WHAT TO PRODUCE: I would like the line with "Where should I" and every line after it, down to the end of the entries below, output exactly and without pictures.

MATERIAL PROVIDED:
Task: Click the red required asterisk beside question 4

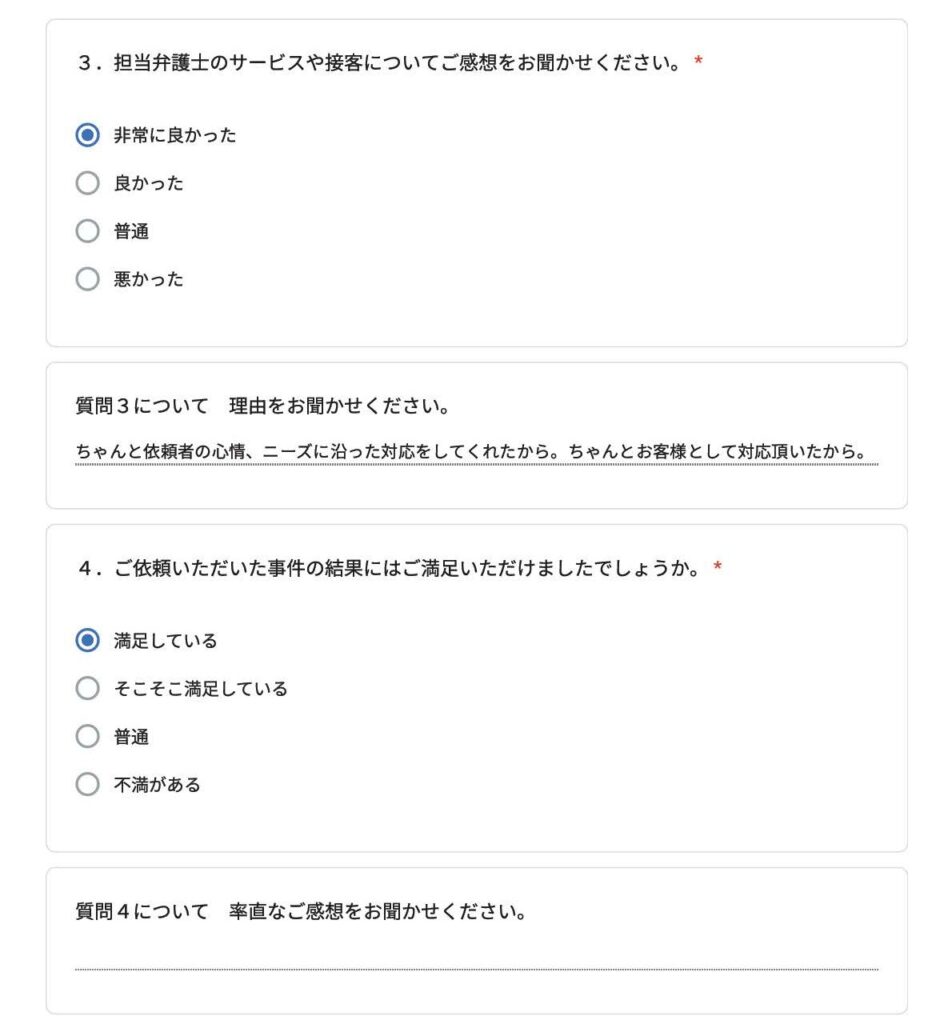Action: (717, 566)
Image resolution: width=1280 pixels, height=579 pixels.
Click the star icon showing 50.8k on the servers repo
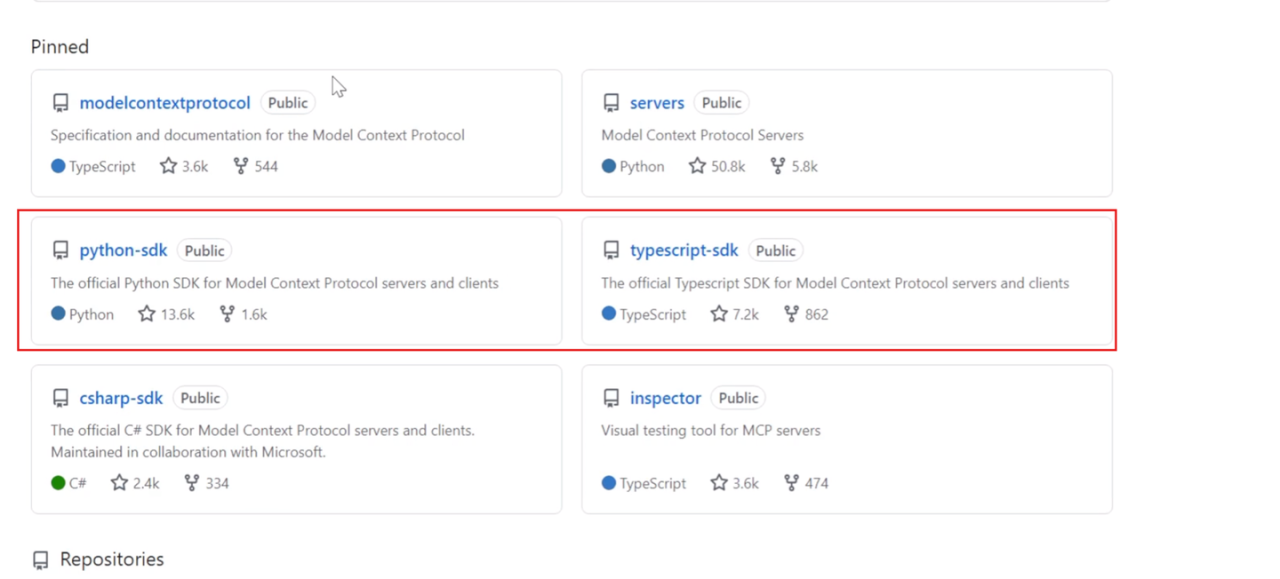697,166
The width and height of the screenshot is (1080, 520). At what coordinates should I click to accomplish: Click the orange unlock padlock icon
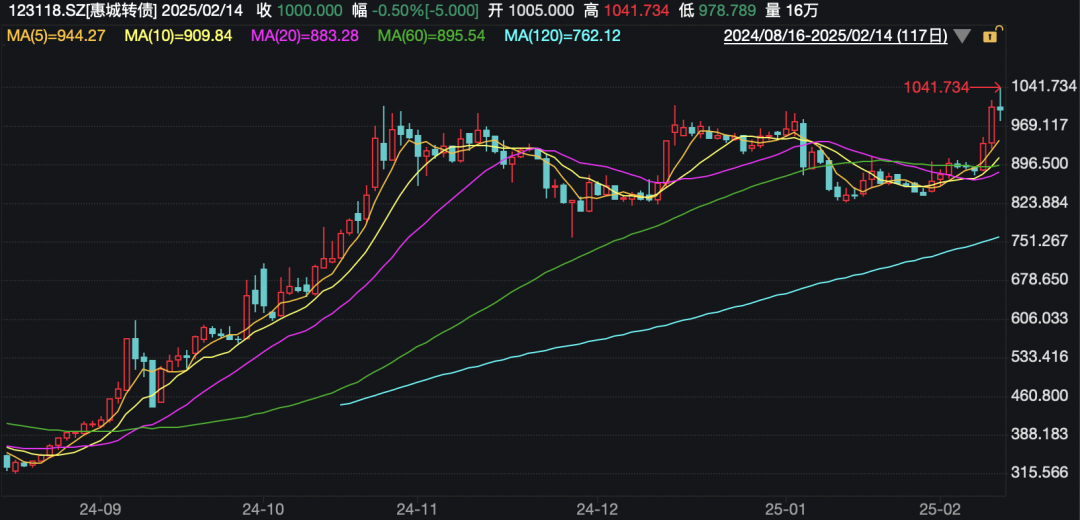989,37
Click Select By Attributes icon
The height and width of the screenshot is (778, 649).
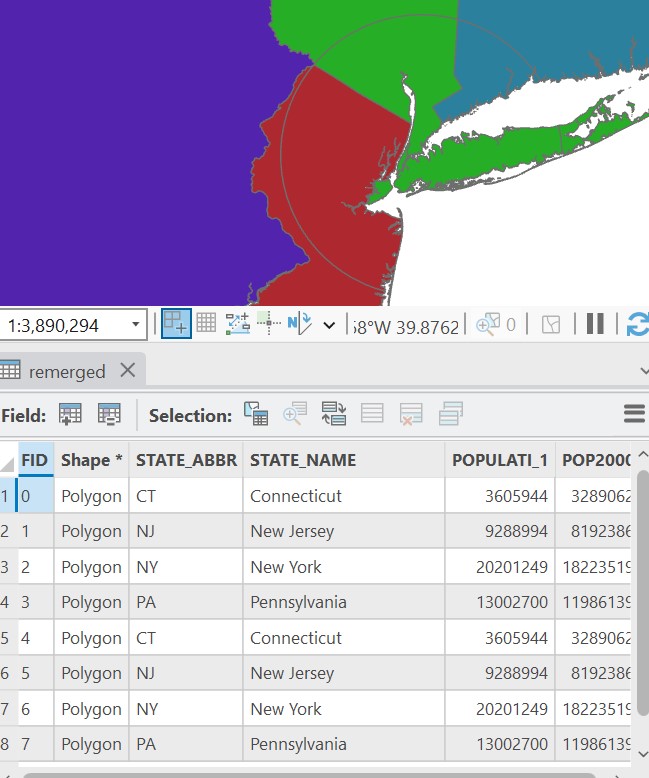tap(256, 414)
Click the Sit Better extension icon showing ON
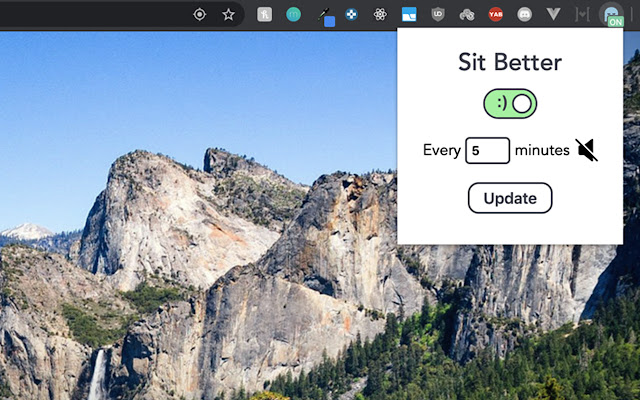The image size is (640, 400). click(611, 15)
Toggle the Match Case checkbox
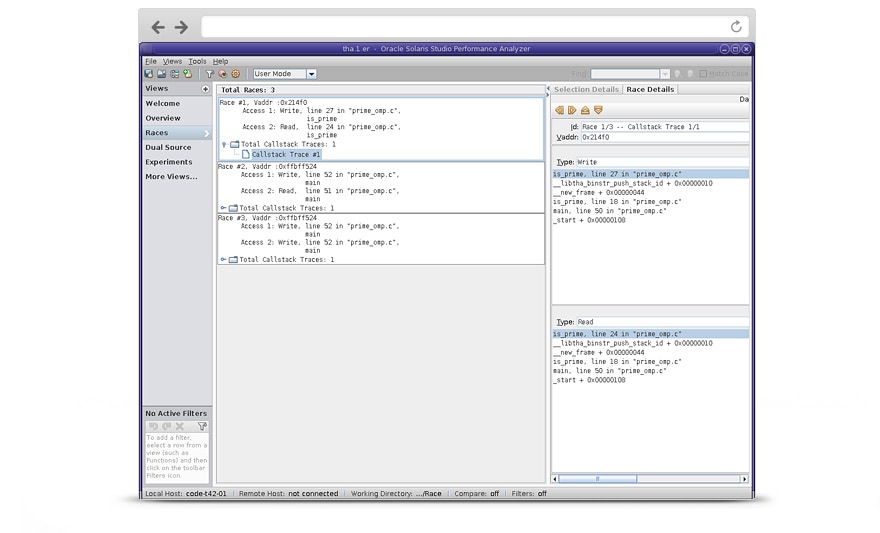The width and height of the screenshot is (880, 533). pyautogui.click(x=703, y=74)
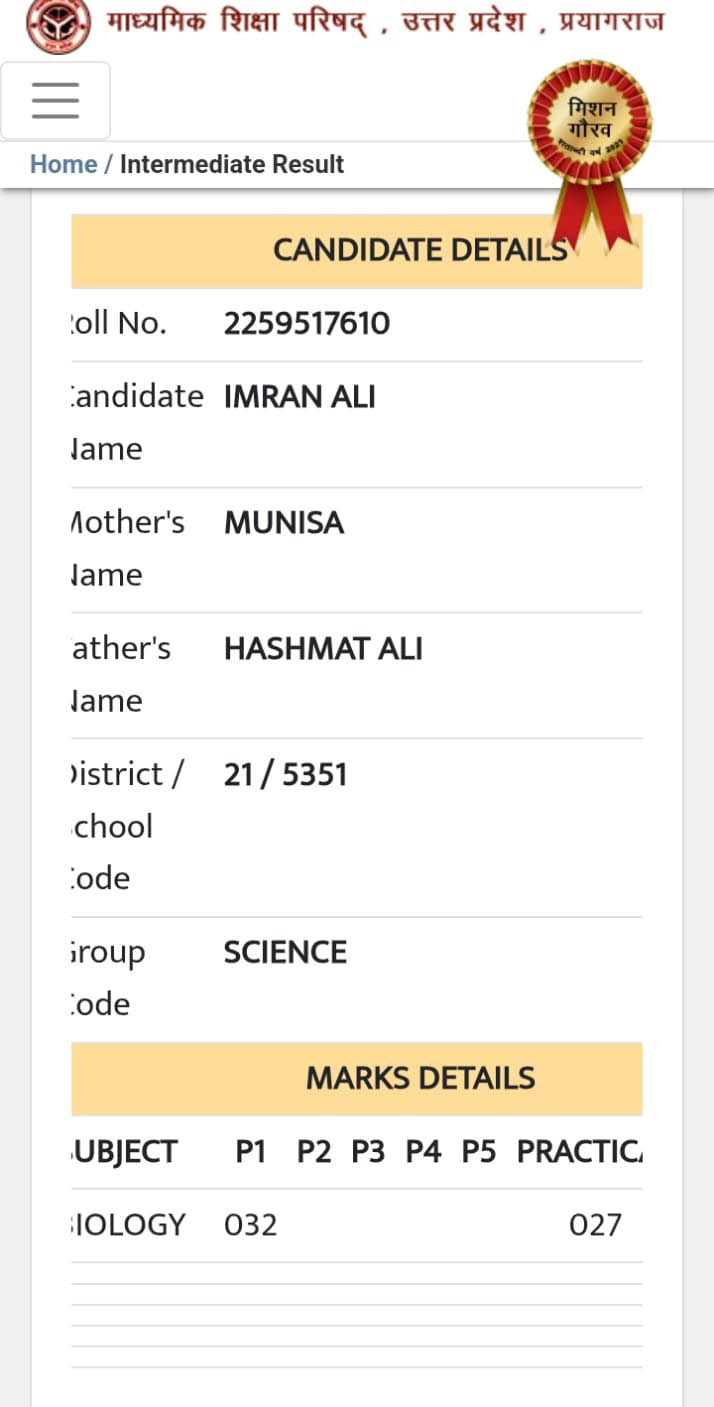This screenshot has width=714, height=1407.
Task: Open the hamburger navigation menu
Action: (55, 100)
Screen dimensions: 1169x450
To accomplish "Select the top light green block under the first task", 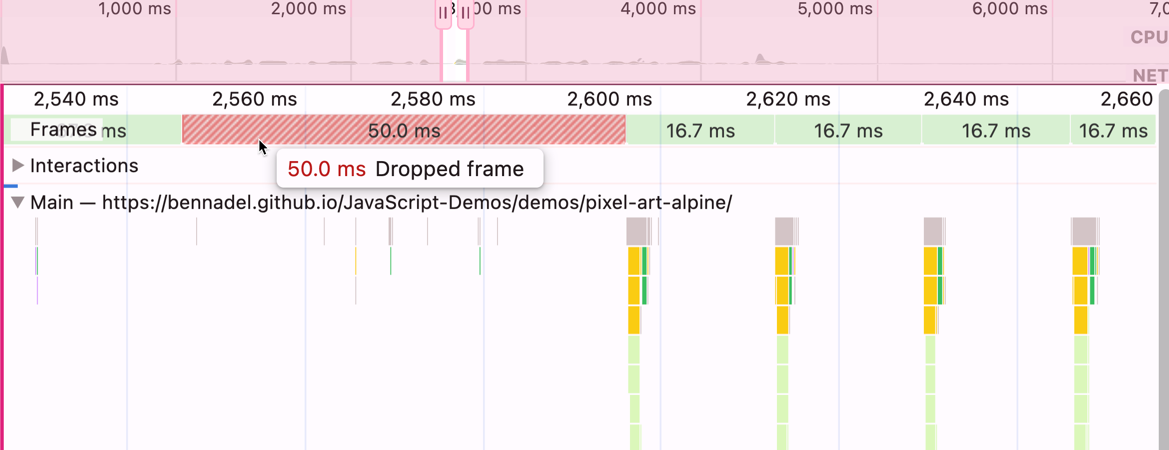I will point(633,349).
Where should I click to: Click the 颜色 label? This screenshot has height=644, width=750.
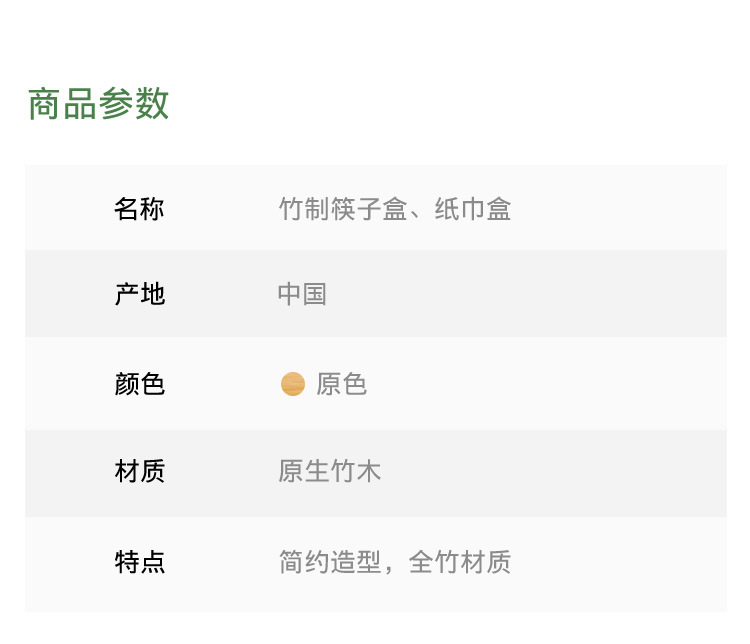(139, 384)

YOUR RESPONSE:
Where should I click to: Click the 颜色 label? This screenshot has height=644, width=750.
(139, 384)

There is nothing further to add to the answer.